NZ novels come close to home

Laura Hewson reviews Weathered Bones and Apollo's Line.

WEATHERED BONES
Michele Powles
Penguin, $28, pbk

Weathered Bones opens with a malevolent storm that purposefully rips apart the landscape in its search for victims.

It demands the life of Antoinette's husband Ben, leaving her widowed and unsure of her place both in society and her family.

More than a century and a-half earlier, Eliza is hit by the same storm as she sails to New Zealand to marry her fiance Gordon.

Life, and Eliza, only get tougher once they move to an isolated lighthouse and she learns what her new husband is really like.

The story flows easily between the past and present with a triangle forming between Eliza, Antoinette and Grace, a young woman trapped in a stagnant relationship with the perfect man.

The tension comes as Eliza calls on first Grace then Antoinette to tell her story, almost destroying them in the process.

Eliza's struggle between good and evil was the only thing that was a bit overdone for my liking.

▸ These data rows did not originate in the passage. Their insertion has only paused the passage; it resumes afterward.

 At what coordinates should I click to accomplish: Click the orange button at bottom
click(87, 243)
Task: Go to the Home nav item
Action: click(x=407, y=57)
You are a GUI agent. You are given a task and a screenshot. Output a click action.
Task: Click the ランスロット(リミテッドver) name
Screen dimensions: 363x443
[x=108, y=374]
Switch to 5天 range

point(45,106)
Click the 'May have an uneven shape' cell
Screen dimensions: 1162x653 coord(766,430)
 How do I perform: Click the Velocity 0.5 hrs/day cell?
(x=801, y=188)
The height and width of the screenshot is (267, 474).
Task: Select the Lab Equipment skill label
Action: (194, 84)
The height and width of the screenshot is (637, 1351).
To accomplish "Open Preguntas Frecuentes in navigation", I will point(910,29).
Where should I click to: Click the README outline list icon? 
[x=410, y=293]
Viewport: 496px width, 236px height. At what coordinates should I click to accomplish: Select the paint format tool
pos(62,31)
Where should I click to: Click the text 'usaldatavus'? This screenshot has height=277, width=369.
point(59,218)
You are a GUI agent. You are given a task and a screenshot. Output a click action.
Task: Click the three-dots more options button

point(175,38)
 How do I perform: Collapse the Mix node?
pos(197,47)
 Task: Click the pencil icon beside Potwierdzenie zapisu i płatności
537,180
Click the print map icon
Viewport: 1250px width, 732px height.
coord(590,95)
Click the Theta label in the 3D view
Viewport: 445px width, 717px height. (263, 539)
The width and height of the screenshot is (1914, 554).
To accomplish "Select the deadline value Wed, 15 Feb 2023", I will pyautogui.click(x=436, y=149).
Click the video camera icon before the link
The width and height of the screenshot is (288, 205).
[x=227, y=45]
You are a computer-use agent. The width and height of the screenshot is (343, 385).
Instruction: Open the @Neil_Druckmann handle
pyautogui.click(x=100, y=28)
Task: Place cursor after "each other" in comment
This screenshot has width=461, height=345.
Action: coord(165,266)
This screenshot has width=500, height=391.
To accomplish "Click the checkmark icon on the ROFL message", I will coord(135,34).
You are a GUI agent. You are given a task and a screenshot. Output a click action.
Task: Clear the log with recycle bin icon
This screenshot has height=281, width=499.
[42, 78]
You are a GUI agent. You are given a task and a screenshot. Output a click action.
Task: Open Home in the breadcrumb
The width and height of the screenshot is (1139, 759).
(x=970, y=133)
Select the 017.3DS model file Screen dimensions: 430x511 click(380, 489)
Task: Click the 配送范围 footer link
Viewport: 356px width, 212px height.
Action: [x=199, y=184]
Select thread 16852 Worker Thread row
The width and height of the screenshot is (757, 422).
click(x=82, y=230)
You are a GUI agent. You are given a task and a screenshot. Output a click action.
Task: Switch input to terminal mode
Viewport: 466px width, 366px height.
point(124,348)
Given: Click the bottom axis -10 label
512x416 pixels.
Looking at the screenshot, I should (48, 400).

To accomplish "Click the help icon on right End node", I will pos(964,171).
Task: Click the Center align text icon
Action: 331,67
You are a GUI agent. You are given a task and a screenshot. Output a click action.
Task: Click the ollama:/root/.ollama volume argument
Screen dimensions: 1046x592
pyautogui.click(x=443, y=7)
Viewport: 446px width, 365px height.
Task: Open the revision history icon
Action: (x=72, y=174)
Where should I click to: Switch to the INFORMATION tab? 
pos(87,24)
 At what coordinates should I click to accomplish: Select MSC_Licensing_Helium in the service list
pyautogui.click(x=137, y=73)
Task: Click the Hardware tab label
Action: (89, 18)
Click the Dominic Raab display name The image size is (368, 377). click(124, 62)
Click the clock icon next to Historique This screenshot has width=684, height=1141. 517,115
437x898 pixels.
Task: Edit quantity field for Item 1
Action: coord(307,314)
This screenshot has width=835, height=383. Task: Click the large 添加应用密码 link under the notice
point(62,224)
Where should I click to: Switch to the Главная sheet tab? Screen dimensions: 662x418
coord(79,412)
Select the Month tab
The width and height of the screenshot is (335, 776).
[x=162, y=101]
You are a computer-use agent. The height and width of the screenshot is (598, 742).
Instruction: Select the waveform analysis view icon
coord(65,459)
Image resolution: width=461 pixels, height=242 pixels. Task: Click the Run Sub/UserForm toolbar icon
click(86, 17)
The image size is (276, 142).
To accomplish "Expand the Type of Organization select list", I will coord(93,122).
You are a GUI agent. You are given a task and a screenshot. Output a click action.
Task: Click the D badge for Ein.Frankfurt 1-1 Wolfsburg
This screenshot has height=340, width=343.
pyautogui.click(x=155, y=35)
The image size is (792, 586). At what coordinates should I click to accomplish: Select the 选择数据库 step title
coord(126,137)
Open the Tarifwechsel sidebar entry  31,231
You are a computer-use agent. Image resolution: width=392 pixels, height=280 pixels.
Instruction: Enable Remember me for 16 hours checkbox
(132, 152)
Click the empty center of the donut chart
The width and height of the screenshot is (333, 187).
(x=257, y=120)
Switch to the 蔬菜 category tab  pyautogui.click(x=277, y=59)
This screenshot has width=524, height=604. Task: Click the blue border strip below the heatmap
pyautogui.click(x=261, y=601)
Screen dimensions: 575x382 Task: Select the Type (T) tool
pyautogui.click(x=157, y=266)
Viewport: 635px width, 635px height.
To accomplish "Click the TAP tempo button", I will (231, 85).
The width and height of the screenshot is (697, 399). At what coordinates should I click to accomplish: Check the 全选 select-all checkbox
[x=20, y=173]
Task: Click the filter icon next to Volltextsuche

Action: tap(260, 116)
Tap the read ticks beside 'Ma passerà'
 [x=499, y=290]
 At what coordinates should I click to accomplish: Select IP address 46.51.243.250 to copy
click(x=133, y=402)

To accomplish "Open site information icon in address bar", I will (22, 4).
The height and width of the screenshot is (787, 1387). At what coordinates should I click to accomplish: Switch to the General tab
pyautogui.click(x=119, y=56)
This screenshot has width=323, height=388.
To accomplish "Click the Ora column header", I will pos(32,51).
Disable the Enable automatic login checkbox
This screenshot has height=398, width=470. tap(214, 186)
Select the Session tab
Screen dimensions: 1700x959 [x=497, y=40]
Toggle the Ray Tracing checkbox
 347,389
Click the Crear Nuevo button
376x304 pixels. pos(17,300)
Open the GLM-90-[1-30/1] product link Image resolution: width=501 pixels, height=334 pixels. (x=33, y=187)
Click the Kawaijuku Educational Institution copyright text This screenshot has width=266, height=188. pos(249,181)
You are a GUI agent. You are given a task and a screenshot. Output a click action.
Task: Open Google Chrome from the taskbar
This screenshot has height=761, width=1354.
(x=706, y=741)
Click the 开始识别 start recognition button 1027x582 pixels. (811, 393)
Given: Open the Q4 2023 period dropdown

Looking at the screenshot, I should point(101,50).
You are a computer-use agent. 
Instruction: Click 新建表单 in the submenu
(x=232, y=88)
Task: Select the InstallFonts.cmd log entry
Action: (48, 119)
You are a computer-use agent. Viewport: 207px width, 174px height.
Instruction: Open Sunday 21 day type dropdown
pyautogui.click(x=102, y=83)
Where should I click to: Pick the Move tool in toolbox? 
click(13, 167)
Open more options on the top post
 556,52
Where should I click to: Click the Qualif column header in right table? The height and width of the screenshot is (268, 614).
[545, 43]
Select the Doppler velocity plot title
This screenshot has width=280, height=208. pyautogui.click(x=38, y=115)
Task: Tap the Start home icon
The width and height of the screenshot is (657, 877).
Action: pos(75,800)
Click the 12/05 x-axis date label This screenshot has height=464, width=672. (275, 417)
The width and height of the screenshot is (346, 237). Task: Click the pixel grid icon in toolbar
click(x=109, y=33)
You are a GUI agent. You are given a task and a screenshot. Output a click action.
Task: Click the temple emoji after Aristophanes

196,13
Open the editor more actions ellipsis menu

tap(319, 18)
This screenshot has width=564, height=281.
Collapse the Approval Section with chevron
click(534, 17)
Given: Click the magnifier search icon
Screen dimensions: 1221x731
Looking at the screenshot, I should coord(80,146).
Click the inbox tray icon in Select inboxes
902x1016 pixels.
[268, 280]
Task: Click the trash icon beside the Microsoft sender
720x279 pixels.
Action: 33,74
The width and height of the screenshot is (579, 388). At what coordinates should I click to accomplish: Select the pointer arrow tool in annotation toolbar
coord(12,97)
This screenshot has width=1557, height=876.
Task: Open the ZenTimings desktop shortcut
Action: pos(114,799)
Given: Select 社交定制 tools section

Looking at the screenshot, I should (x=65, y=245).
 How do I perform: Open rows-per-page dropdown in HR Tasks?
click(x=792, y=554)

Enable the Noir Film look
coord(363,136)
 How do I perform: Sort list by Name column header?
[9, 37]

The other main characters were nicely flawed, with Antoinette finding it hard to connect with her grown-up children, and Grace wondering why she can't be satisfied with the perfect life.

Powles' descriptions of Antoinette's vibrant, manic paintings and Grace's descent into madness were the highlights for me.

Emotive but not overly challenging, Weathered Bones would make a fitting read for a stormy afternoon indoors.


APOLLO'S LINE
Annie Villiers
Rock and Pillar Press, $28, pbk

Closer to home, Dunedin writer Annie Villiers' first novel Apollo's Line is full of familiar places set in the tough times before and during World War 2.

The Telfer women have a kind of healing magic.

Grandma Telfer, who lives on a farm near Cromwell, has the ability to heal animals, while her daughter, Grace, works miracles as a doctor in Dunedin.

When war breaks out, Grace knows she has to use her special talent to help New Zealand soldiers.

She travels by ship to Europe, falls in love, combats sexual inequality, and heals injuries that would defy most physicians.

And then she disappears.

Grace, while being a little too saintly, is ground-breaking for her time, and Villiers has created a real sense of how fragile both life and love are during war.

The last part of the book jumps forward in time and centres on Grace's great-niece, Jane, and her family missions - one to find the resting place of her grandfather in Australia and the other to find out what happened to her Great-aunt Grace.

This was the weakest part of the story for me, partly because Jane was such a two-dimensional, even-more-saintly character, but mostly because the story, which had been fairly realistic up to this point, changed tack and got pretty wacky.

I won't reveal too much but the more I think about the ending, the less it satisfies me.

- Laura Hewson is online deputy for the ODT website.